Dopo le polemiche delle prime due puntate nella serata di ieri è andata in scena la terza puntata di Adrian, la serie evento ideata da Adriano Celentano. Questa volta i vertici Mediaset sembrano essere arrivati davvero al limite per una frase pronunciata dal cantante durante una delle sue comparsate.
Lo scorso martedì Adriano Celentano dopo essere salito sul palcoscenico nel confessarsi con Nino Frassica aveva dichiarato di aver peccato di presunzione: "Ho lasciato intendere a Canale 5 che sarei stato presente nello show." A quelle parole Pier Silvio Berlusconi non aveva reagito positivamente, tanto che alcune indiscrezioni mormoravano di una diffida da parte dei vertici di Cologno Monzese nei confronti del cantante.
Ieri, Adriano ci è ricascato. Ancora una volta durante la confessione con il prete ha dichiarato testuali parole: "Ho sabotato coscientemente l'audience di Canale 5 dicendo solo 13 parole", per poi aggiungere di continuare così per il resto degli episodi fin quando non rimarrà solamente un telespettatore. Ovviamente la frase è stata pronunciata in modo ironico, ma Mediaset è andata ancora una volta su tutte le furie.
Adrian, nuovo flop
Adrian è stata presentata da Canale 5 come la serie evento dell'anno, ma non sembra essere così visti i scarsi ascolti registrati. Ancora una volta si è confermata al primo posto la fiction di Rai1, La Compagnia del Cigno con oltre 5 milioni di telespettatori. Il Molleaggiato è rimasto inchiodato solamente all'11 di share nel pre-spettacolo, il resto invece ha incollato al piccolo schermo solamente 2 milioni di telespettatori.
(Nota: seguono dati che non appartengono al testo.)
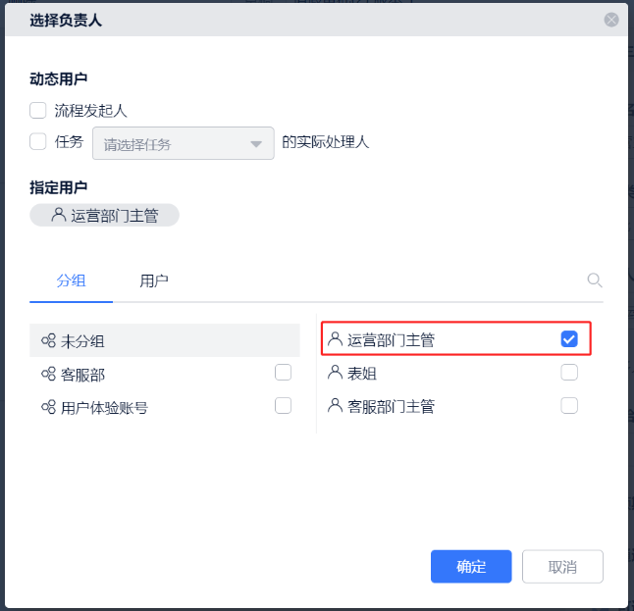Screen dimensions: 634x611
Task: Tick the 任务 checkbox
Action: [x=38, y=141]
Al termine della puntata Adriano Celentano è entrato in scena cantando tre delle sue storiche canzoni prima di dileguarsi: Pregherò, Hot dog buddy buddy e Rock around the clock. Tutto questo purtroppo non è bastato ad evitare un nuovo flop.
Il Mollaggiato a rischio querela
Adriano Celentano dopo aver descritto nel suo sceneggiato la città di Napoli come una delle prossime capitali della Mafia, potrebbe essere querelato dall'associazione Noiconsumatori tramite gli avvocati Angelo e Sergio Pisani. Alla trasmissione radiofonica Un giorno da Pecora era intervenuto anche il sindaco di Napoli, Luigi De Magistris contro la trasmissione Adrian. "E' proprio brutta la fotografia di come potrà essere Napoli nel 2068." Per il sindaco del capoluogo campano tutto questo non può avvenire, in quanto negli ultimi 4 anni la città partenopea è prima in classifica per cultura e turismo.